AFN: How might a system like IUNU’s help?
AK: We have two pieces of our system, the Luna CMP [cultivation management platform], which is formerly Artemis, that [helps] manual processes that used to be pen-and-paper move digital for the first time. Then you have the advanced version, which is Luna AI, [comprising] computer vision and cameras that are looking at your plants 24/7.
That advanced technology can start to detect things before the human eye can. [We can] think about how to apply that to phenotyping, to genotyping, to all of the processes involved in genetics, to actually expand the ability to [grow crops] indoors.
One of the challenges that [the industry has] right now is you’re limited by your growing system type, the genetics, and the environment that you have.
But [now we] can start to visually detect and identify things and build autonomy on top of that, and start to do things like true optimization. We can start to tweak the growing systems and processes, creating better recipes and [standard operating procedures] for how to grow different crops indoors at economic scale.
AFN: Will we see a more definite split between growers and technologists in the future in CEA?

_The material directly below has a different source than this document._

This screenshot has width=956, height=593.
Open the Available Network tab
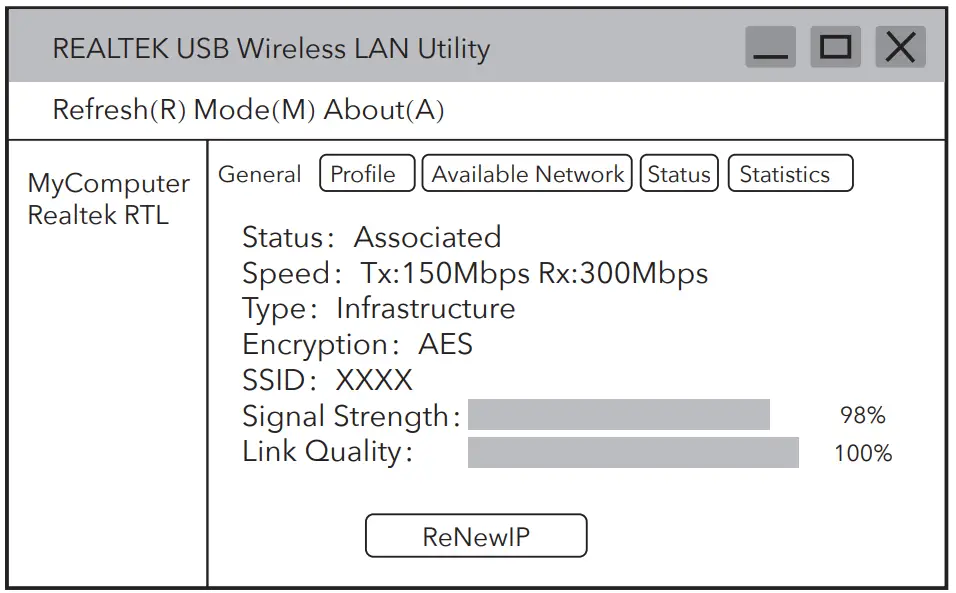point(527,173)
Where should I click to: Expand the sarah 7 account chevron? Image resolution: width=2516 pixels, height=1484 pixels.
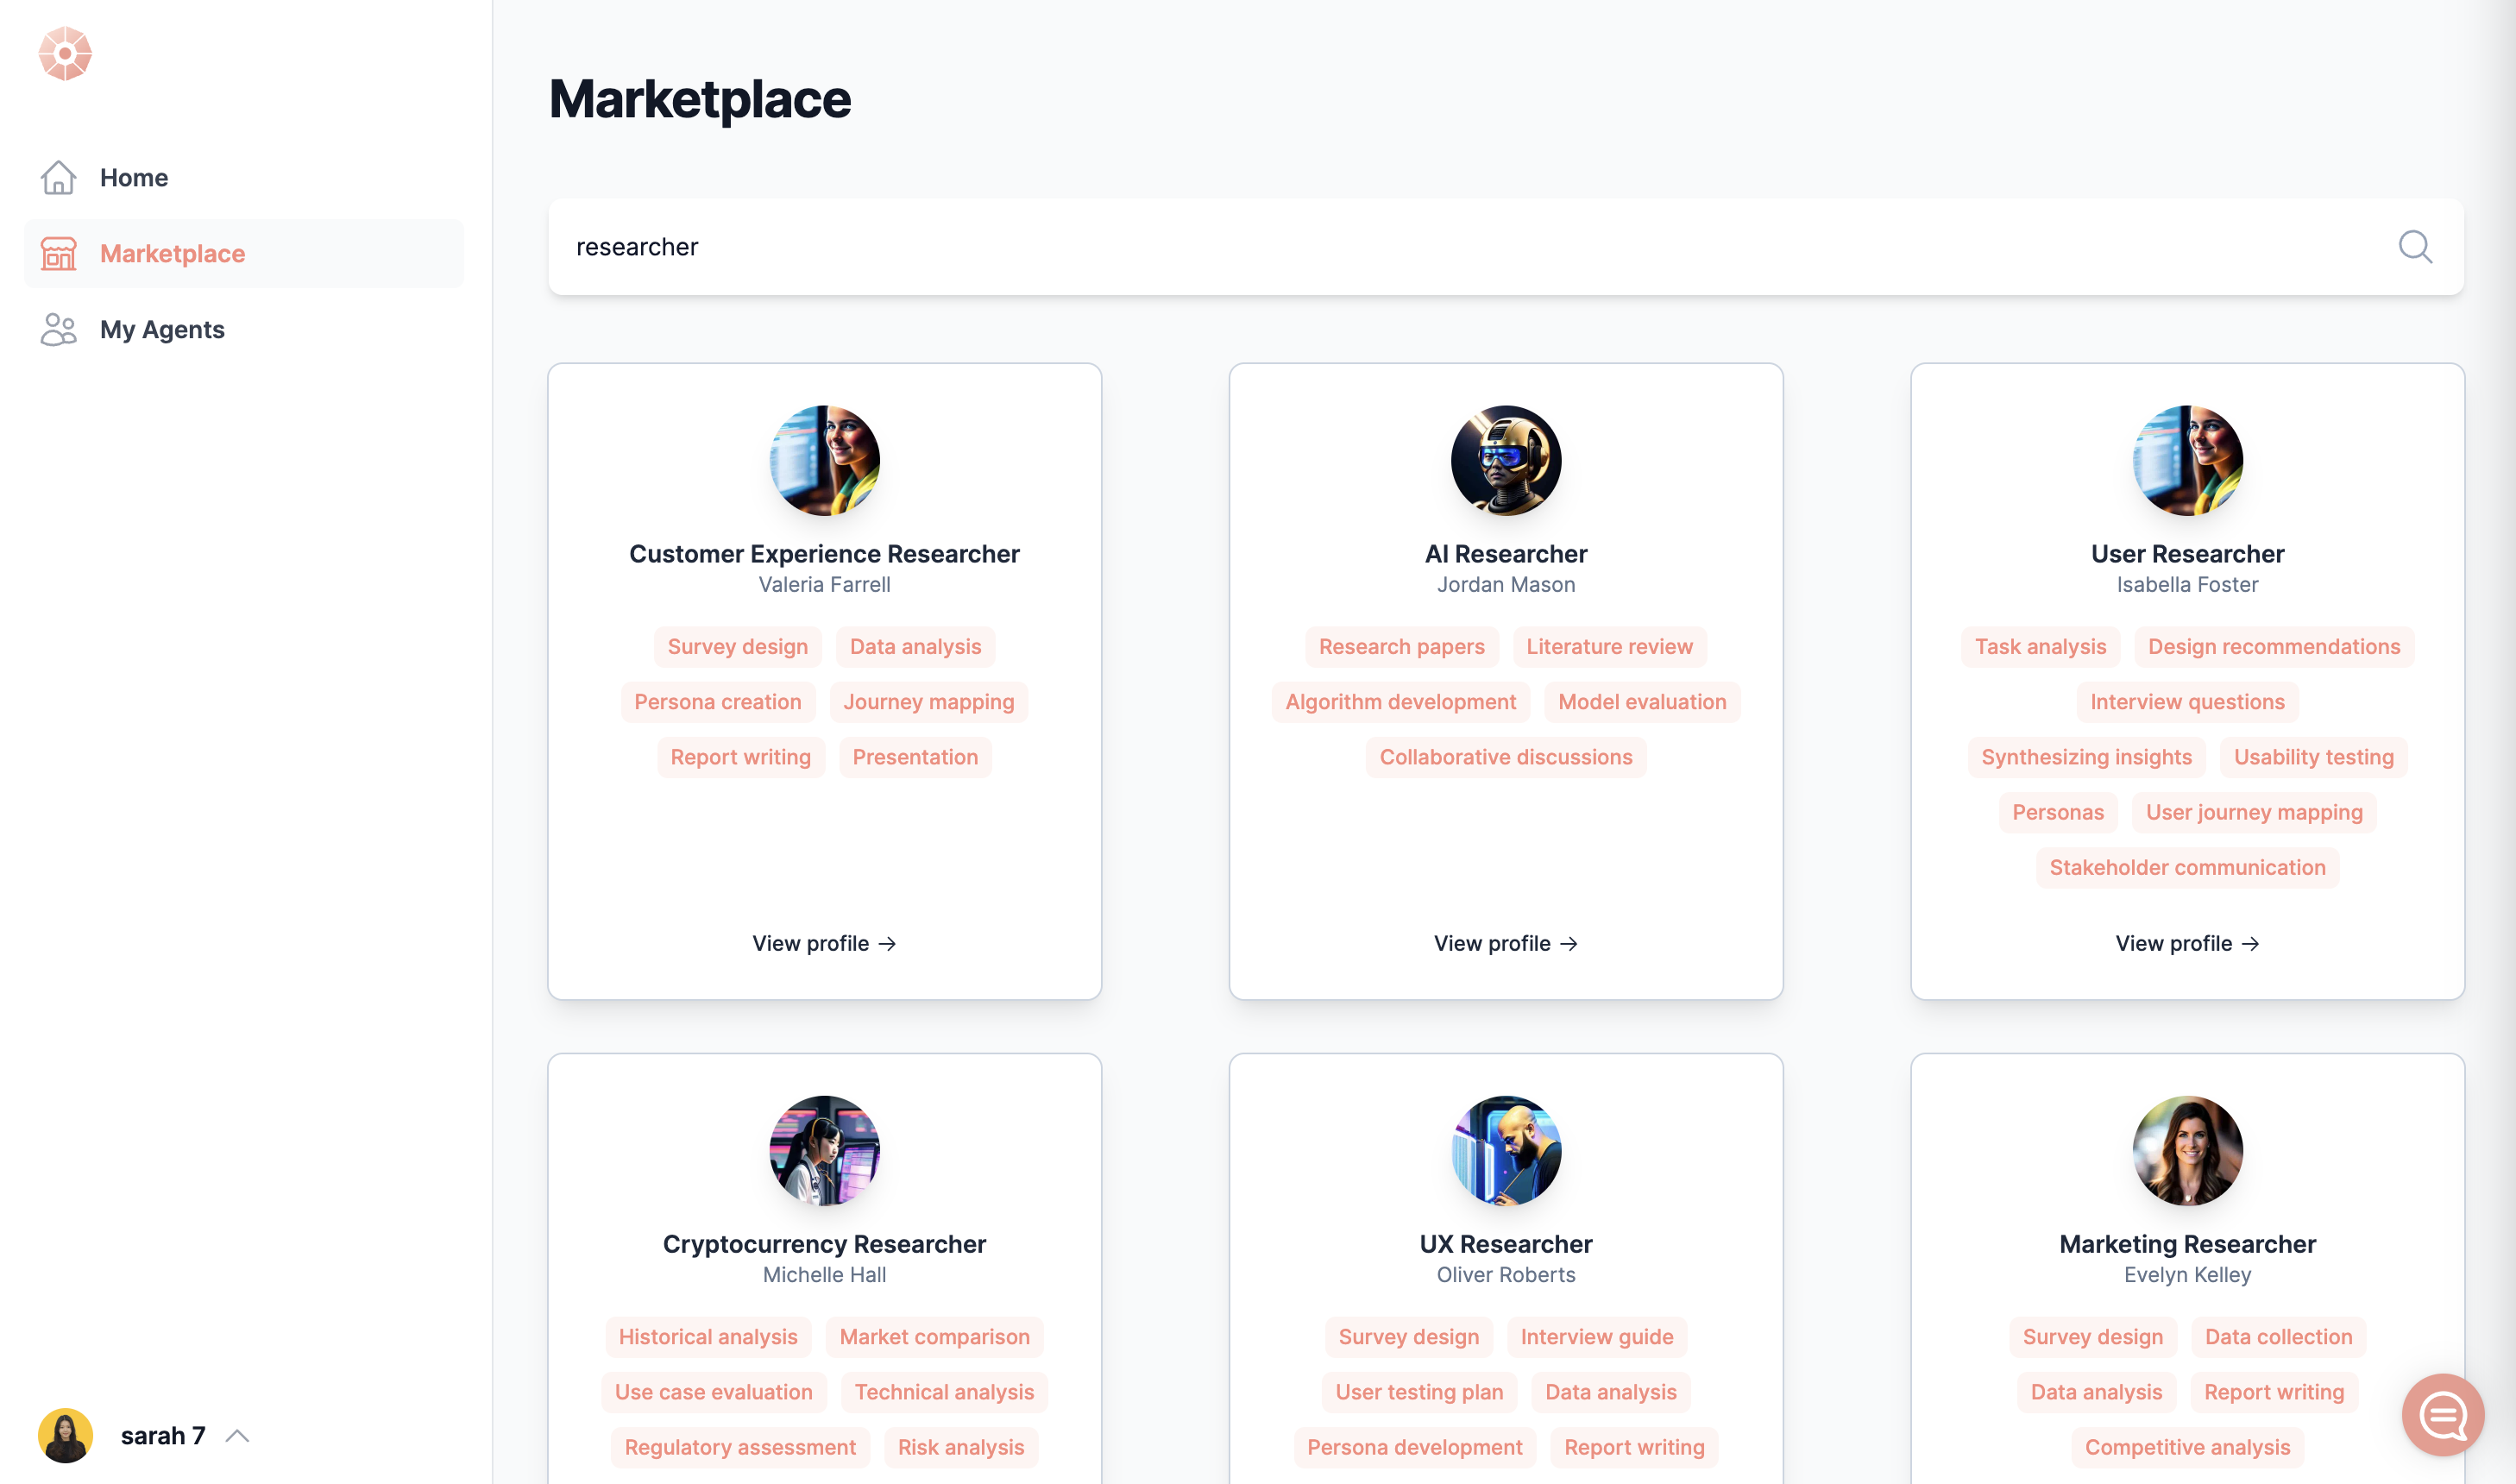point(238,1435)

AK: Im about 2010-2011, we started to see the first wave of venture-backed indoor farming in North America. So now you had a different investor with a different motivation and a different risk appetite investing in the industry. Now you had this concept of borrowing from the tech industry but applying it to agriculture, so the mentality was different. It became [about scaling] this business up and thinking about how we could own technology-driven margins in an agricultural business. That’s a different story that starts to need proprietary technology as its backbone. So we started to see companies fully vertically integrated. And I mean that as a business, not as a growing system.
Now there are lights that are pretty standard. You have software that’s pretty standard, you have hardware that’s pretty standard. You’re starting to have autonomy, even, that’s standard.

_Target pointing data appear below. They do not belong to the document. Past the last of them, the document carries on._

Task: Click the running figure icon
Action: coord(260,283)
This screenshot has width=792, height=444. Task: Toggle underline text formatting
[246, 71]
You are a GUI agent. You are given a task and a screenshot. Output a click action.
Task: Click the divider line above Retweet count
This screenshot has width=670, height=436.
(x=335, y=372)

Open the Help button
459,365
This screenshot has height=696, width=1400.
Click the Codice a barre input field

That’s coupled with affordable finance coming in. Now that you have debt and affordable finance, you don’t have to be venture-backed for your facilities any longer […] Project finance or innovative [finance] allows you to finance off-the-shelf technology.
You don’t have to be really, fully vertically integrated anymore. Now we’ve started that wave, you’re going to see a lot of these technology companies, or agricultural technology companies, start to use technology companies as their powering infrastructure.

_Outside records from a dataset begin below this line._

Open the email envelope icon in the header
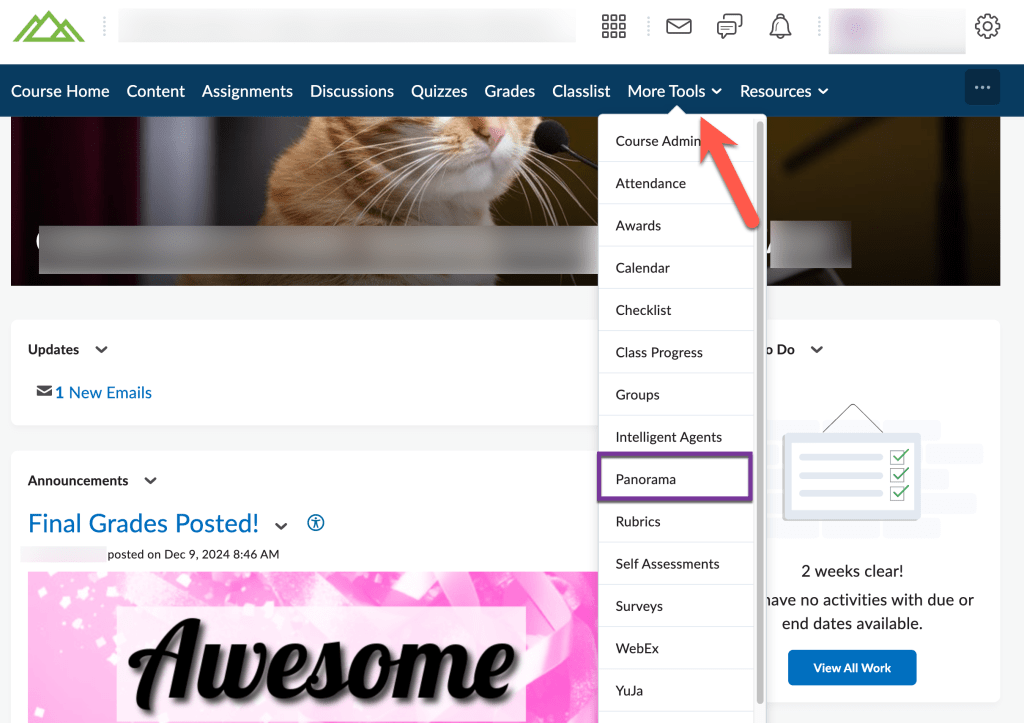678,26
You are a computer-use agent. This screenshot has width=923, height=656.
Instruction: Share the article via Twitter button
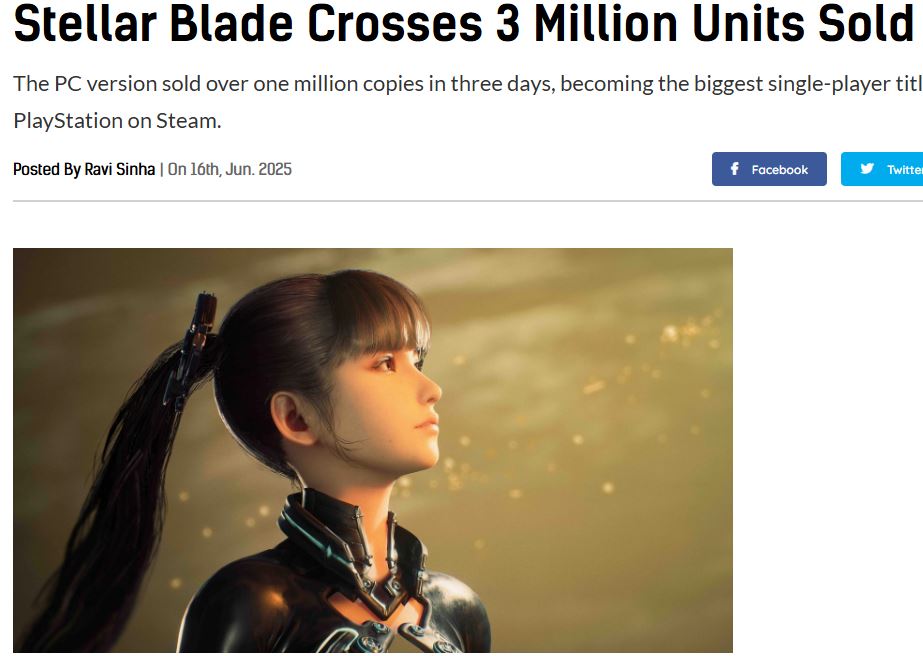(x=882, y=169)
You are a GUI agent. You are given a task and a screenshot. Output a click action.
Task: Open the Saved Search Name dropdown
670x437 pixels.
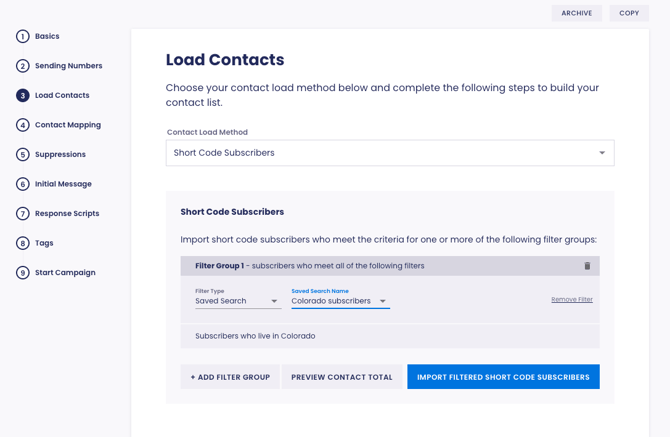340,301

If you don’t have to be a grower, a financier, a market produce marketer, a de facto distributor, a technology company, a software company, a hardware company, a growing systems company – if you don’t have to do all of that, you can focus in on what your business model truly is.
AFN: Have you seen the role of women in agtech change substantially over time?
AK: Women have always played a major role in agriculture, but often those roles have been behind the scenes. If we look at farm ownership in conventional agriculture and venture funding into agtech companies, the majority of ownership sits with men. We need to invest more in women and we need to invest bigger checks into female-founded businesses. Women are building hugely valuable companies and receiving only 2% of venture capital dollars. That has to change. And it is. There are so many fantastic female founders in the agtech industry. I can’t wait to see what they build.
AFN: What do you say to women interested in joining the industry?
AK: Come on in! There are incredible women leaders in this industry. Many women have built and exited agtech companies now and there are pathways open for more female founders. It’s not easy, but “nothing worth doing is easy,” to paraphrase Theodore Roosevelt. And if you’re building a company, reach out to me. I’m investing in female founders at XFactor Ventures.